## Stored data entries
------------------------------------------------------------------------

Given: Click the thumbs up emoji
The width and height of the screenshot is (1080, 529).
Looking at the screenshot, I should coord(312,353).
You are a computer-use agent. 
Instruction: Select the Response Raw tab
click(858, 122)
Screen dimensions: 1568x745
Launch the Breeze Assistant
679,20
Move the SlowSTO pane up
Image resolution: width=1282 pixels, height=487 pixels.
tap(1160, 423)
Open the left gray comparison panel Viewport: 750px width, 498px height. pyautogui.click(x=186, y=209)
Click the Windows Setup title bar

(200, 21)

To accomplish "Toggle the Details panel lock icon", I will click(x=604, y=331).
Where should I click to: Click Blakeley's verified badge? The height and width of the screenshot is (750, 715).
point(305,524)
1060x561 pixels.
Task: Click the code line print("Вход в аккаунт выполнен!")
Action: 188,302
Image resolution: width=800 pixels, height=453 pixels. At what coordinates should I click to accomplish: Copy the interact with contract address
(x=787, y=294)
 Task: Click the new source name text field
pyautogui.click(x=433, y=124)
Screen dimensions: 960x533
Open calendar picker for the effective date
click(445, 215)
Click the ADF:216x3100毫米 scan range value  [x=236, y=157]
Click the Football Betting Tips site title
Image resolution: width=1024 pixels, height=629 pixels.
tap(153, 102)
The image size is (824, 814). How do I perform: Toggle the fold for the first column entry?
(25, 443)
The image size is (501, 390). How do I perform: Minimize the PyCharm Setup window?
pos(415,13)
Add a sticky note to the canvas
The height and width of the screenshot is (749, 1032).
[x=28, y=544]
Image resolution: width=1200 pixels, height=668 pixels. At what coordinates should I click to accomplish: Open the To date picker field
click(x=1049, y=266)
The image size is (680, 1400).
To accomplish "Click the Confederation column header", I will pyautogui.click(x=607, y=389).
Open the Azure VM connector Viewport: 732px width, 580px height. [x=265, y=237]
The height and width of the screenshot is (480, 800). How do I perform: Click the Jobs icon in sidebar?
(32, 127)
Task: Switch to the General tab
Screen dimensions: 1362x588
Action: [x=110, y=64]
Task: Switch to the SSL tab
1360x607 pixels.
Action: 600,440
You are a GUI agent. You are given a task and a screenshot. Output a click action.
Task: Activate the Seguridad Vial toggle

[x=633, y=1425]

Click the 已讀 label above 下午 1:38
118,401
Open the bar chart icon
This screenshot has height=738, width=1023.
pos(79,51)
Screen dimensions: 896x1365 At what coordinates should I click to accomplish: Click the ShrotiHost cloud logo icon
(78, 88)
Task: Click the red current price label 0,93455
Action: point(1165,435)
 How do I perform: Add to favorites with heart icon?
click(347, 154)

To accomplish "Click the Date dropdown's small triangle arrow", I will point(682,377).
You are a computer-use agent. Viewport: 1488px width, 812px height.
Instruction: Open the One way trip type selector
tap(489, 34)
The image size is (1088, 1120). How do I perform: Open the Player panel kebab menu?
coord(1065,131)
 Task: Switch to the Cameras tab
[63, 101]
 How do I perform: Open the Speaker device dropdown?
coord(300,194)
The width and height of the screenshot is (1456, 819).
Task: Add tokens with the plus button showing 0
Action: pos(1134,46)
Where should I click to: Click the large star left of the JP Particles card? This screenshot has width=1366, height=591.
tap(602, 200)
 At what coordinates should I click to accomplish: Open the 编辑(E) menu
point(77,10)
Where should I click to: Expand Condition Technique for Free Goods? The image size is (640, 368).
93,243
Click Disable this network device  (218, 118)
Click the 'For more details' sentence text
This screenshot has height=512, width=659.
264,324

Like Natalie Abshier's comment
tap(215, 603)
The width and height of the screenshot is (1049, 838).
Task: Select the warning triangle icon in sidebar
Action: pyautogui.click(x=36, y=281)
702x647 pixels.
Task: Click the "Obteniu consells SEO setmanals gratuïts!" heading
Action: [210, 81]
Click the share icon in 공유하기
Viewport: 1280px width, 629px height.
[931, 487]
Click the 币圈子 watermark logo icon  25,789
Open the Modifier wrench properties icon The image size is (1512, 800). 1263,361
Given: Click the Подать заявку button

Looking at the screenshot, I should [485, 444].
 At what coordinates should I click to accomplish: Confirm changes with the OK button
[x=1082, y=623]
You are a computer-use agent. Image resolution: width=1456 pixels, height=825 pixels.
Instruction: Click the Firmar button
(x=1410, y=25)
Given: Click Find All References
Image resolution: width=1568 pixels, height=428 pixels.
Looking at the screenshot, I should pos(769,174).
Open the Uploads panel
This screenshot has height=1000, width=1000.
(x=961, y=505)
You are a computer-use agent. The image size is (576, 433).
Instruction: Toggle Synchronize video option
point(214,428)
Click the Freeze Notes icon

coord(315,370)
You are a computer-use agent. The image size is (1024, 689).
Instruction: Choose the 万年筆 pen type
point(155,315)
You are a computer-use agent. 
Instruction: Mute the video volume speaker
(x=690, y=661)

------------------------------------------------------------------------

## INSTRUCTIONS TO FOLLOW
Using only the data above, copy out the lines that include the word "will".

## ANSWER TO THE EXERCISE
To accomplish "Toggle the Details panel lock icon", I will click(x=604, y=331).
To accomplish "Click the Confederation column header", I will pyautogui.click(x=607, y=389).
To accomplish "Click the Date dropdown's small triangle arrow", I will point(682,377).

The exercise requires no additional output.